> **PROBLEM REQUIREMENTS**
For the string "target", work out how many lines of the data contain it and give that number with nothing added.

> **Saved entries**
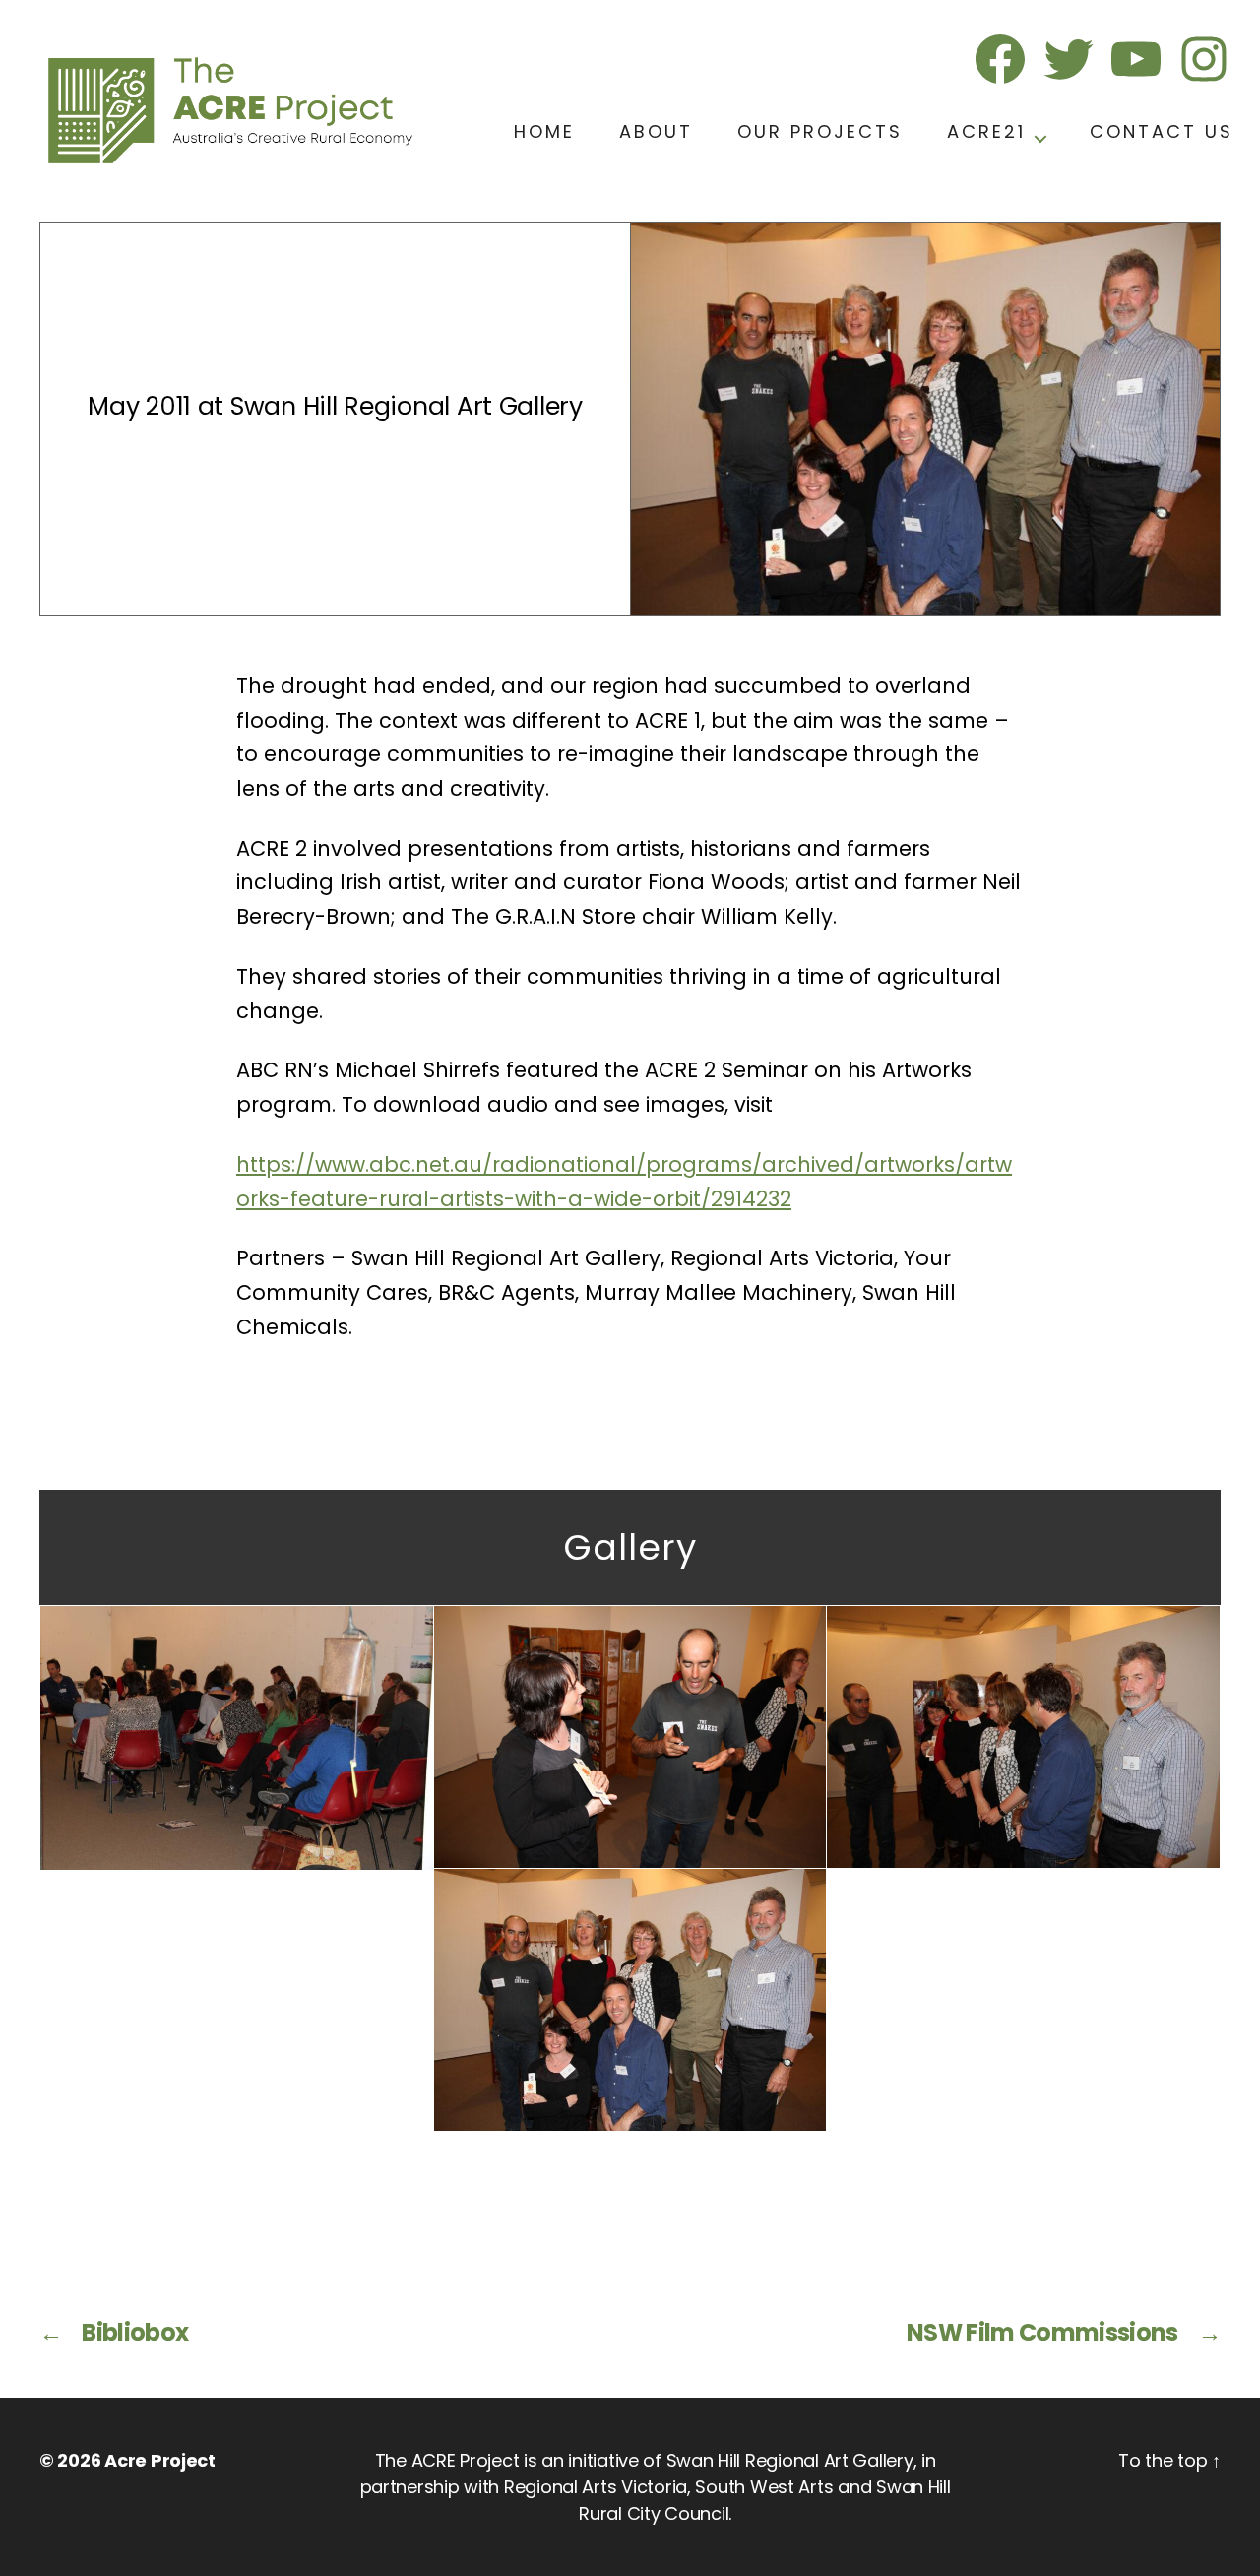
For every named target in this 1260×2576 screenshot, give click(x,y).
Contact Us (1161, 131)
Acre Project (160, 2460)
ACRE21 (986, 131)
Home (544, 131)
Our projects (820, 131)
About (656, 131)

==

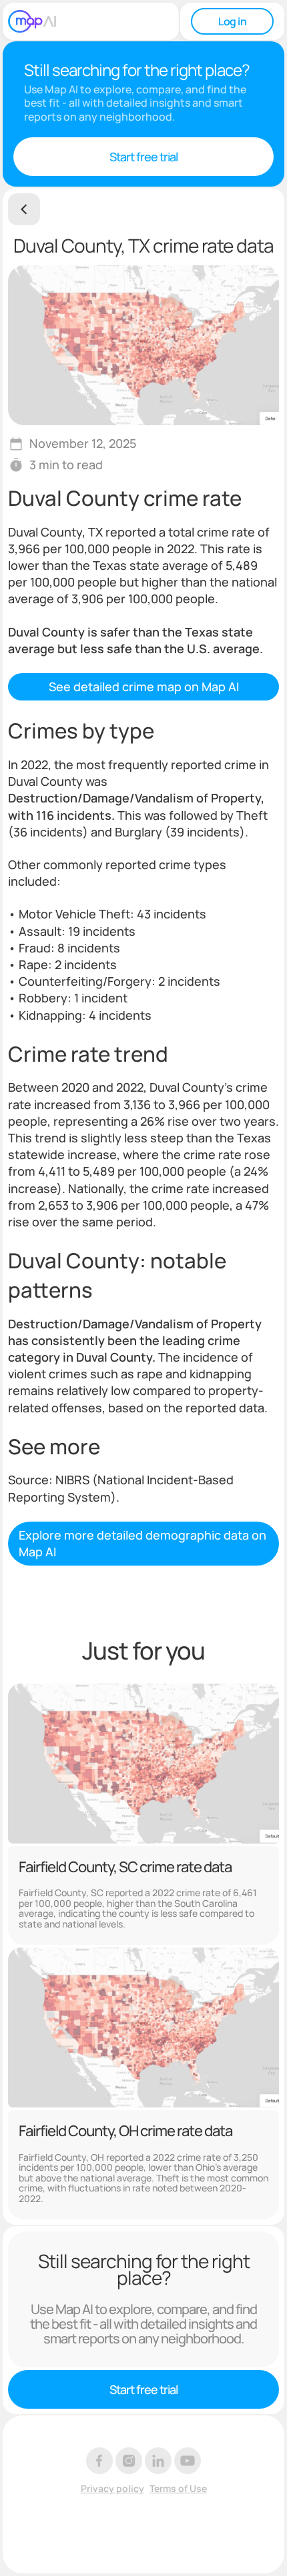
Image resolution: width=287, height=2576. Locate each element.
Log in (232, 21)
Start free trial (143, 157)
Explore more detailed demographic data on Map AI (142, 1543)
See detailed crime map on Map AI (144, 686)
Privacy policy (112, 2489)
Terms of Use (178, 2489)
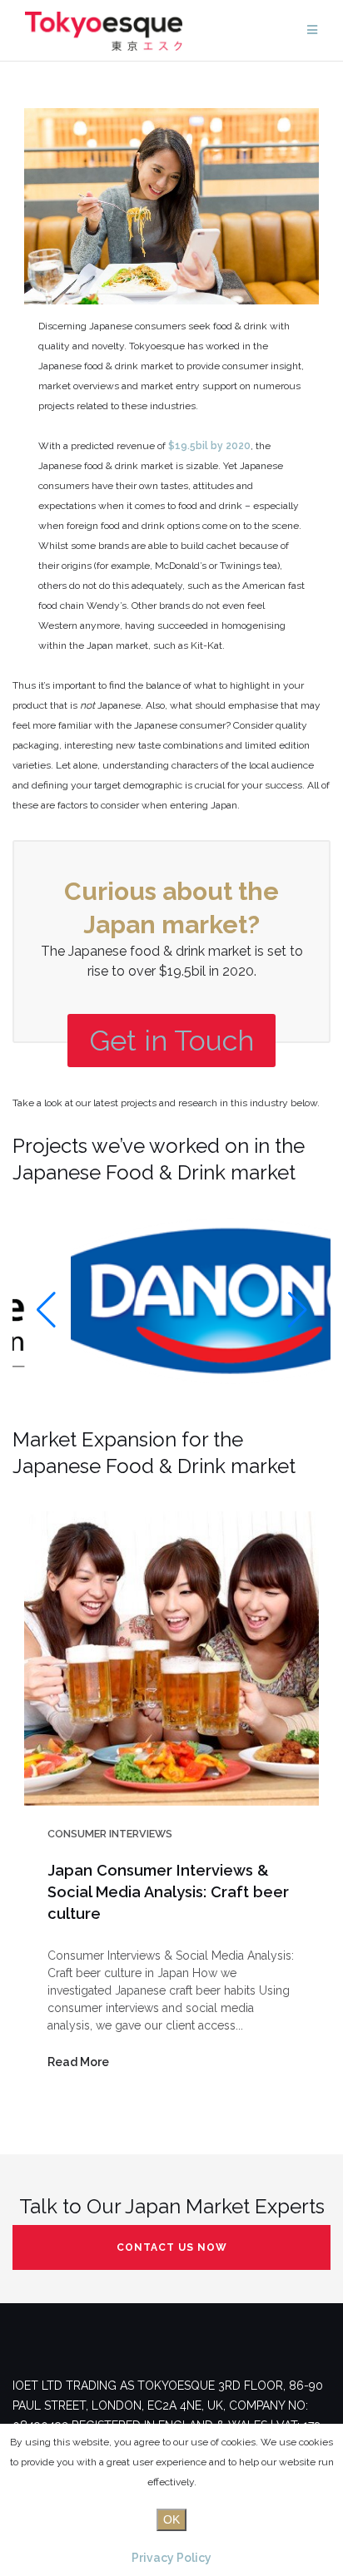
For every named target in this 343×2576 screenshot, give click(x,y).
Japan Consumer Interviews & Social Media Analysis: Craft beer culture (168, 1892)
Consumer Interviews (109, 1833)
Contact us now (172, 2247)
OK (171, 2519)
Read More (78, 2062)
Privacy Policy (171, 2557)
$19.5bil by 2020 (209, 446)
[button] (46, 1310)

> **EXPECTED ANSWER**
2